* **Stored records**:
-*-

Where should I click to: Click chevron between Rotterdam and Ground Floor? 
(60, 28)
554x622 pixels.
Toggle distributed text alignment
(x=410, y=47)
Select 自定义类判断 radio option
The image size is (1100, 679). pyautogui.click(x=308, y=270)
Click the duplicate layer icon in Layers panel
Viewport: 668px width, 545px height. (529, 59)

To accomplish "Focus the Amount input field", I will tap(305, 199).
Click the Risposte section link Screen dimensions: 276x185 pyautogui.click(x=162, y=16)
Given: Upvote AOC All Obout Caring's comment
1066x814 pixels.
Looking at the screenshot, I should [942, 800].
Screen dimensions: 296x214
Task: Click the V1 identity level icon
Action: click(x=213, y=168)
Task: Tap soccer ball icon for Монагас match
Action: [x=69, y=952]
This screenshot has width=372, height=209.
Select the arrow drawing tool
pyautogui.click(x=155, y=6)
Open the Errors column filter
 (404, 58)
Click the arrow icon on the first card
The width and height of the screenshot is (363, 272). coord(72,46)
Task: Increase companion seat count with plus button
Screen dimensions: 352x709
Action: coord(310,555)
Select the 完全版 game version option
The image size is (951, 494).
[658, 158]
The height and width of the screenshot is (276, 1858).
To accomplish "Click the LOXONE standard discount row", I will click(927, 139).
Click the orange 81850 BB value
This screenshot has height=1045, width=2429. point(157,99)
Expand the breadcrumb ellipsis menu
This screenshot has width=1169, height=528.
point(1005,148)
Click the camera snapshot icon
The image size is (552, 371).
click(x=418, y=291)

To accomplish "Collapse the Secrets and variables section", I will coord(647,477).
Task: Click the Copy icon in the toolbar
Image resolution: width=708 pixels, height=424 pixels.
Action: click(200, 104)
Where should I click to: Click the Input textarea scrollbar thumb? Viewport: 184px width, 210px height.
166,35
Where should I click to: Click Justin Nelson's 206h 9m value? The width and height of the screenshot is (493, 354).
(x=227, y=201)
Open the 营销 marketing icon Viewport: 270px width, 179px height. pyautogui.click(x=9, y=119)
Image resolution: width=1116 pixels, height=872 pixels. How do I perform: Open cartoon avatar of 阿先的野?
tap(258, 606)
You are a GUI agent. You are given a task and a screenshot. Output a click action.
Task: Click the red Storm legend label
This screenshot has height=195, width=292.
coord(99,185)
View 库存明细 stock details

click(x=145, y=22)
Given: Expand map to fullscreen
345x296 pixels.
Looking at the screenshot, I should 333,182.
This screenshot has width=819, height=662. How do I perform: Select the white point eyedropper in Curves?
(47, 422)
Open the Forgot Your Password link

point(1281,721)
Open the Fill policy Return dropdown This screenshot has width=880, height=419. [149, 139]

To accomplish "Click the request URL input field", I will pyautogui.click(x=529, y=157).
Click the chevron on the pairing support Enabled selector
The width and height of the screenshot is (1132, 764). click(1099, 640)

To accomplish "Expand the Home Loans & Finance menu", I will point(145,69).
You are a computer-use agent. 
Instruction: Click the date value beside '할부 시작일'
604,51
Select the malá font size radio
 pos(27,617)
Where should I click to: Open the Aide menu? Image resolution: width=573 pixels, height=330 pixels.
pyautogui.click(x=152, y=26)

-*-

* **Description of the task**: Each entry shown above is to be duplicated exactly.

* **Reply to the task**:
Where should I click to: Click chevron between Rotterdam and Ground Floor? 
(60, 28)
554x622 pixels.
Toggle distributed text alignment
(x=410, y=47)
Select 自定义类判断 radio option
The image size is (1100, 679). pyautogui.click(x=308, y=270)
Click the duplicate layer icon in Layers panel
Viewport: 668px width, 545px height. (529, 59)

To accomplish "Focus the Amount input field", I will tap(305, 199).
Click the Risposte section link Screen dimensions: 276x185 pyautogui.click(x=162, y=16)
Given: Upvote AOC All Obout Caring's comment
1066x814 pixels.
Looking at the screenshot, I should [942, 800].
Screen dimensions: 296x214
Task: Click the V1 identity level icon
Action: click(x=213, y=168)
Task: Tap soccer ball icon for Монагас match
Action: [x=69, y=952]
This screenshot has width=372, height=209.
Select the arrow drawing tool
pyautogui.click(x=155, y=6)
Open the Errors column filter
 (404, 58)
Click the arrow icon on the first card
The width and height of the screenshot is (363, 272). coord(72,46)
Task: Increase companion seat count with plus button
Screen dimensions: 352x709
Action: coord(310,555)
Select the 完全版 game version option
The image size is (951, 494).
[658, 158]
The height and width of the screenshot is (276, 1858).
To accomplish "Click the LOXONE standard discount row", I will click(927, 139).
Click the orange 81850 BB value
This screenshot has height=1045, width=2429. point(157,99)
Expand the breadcrumb ellipsis menu
This screenshot has width=1169, height=528.
point(1005,148)
Click the camera snapshot icon
The image size is (552, 371).
click(x=418, y=291)

To accomplish "Collapse the Secrets and variables section", I will coord(647,477).
Task: Click the Copy icon in the toolbar
Image resolution: width=708 pixels, height=424 pixels.
Action: click(200, 104)
Where should I click to: Click the Input textarea scrollbar thumb? Viewport: 184px width, 210px height.
166,35
Where should I click to: Click Justin Nelson's 206h 9m value? The width and height of the screenshot is (493, 354).
(x=227, y=201)
Open the 营销 marketing icon Viewport: 270px width, 179px height. pyautogui.click(x=9, y=119)
Image resolution: width=1116 pixels, height=872 pixels. How do I perform: Open cartoon avatar of 阿先的野?
tap(258, 606)
You are a GUI agent. You are given a task and a screenshot. Output a click action.
Task: Click the red Storm legend label
This screenshot has height=195, width=292.
coord(99,185)
View 库存明细 stock details

click(x=145, y=22)
Given: Expand map to fullscreen
345x296 pixels.
Looking at the screenshot, I should 333,182.
This screenshot has width=819, height=662. How do I perform: Select the white point eyedropper in Curves?
(47, 422)
Open the Forgot Your Password link

point(1281,721)
Open the Fill policy Return dropdown This screenshot has width=880, height=419. [149, 139]

To accomplish "Click the request URL input field", I will pyautogui.click(x=529, y=157).
Click the chevron on the pairing support Enabled selector
The width and height of the screenshot is (1132, 764). click(1099, 640)

To accomplish "Expand the Home Loans & Finance menu", I will point(145,69).
You are a computer-use agent. 
Instruction: Click the date value beside '할부 시작일'
604,51
Select the malá font size radio
 pos(27,617)
Where should I click to: Open the Aide menu? Image resolution: width=573 pixels, height=330 pixels.
pyautogui.click(x=152, y=26)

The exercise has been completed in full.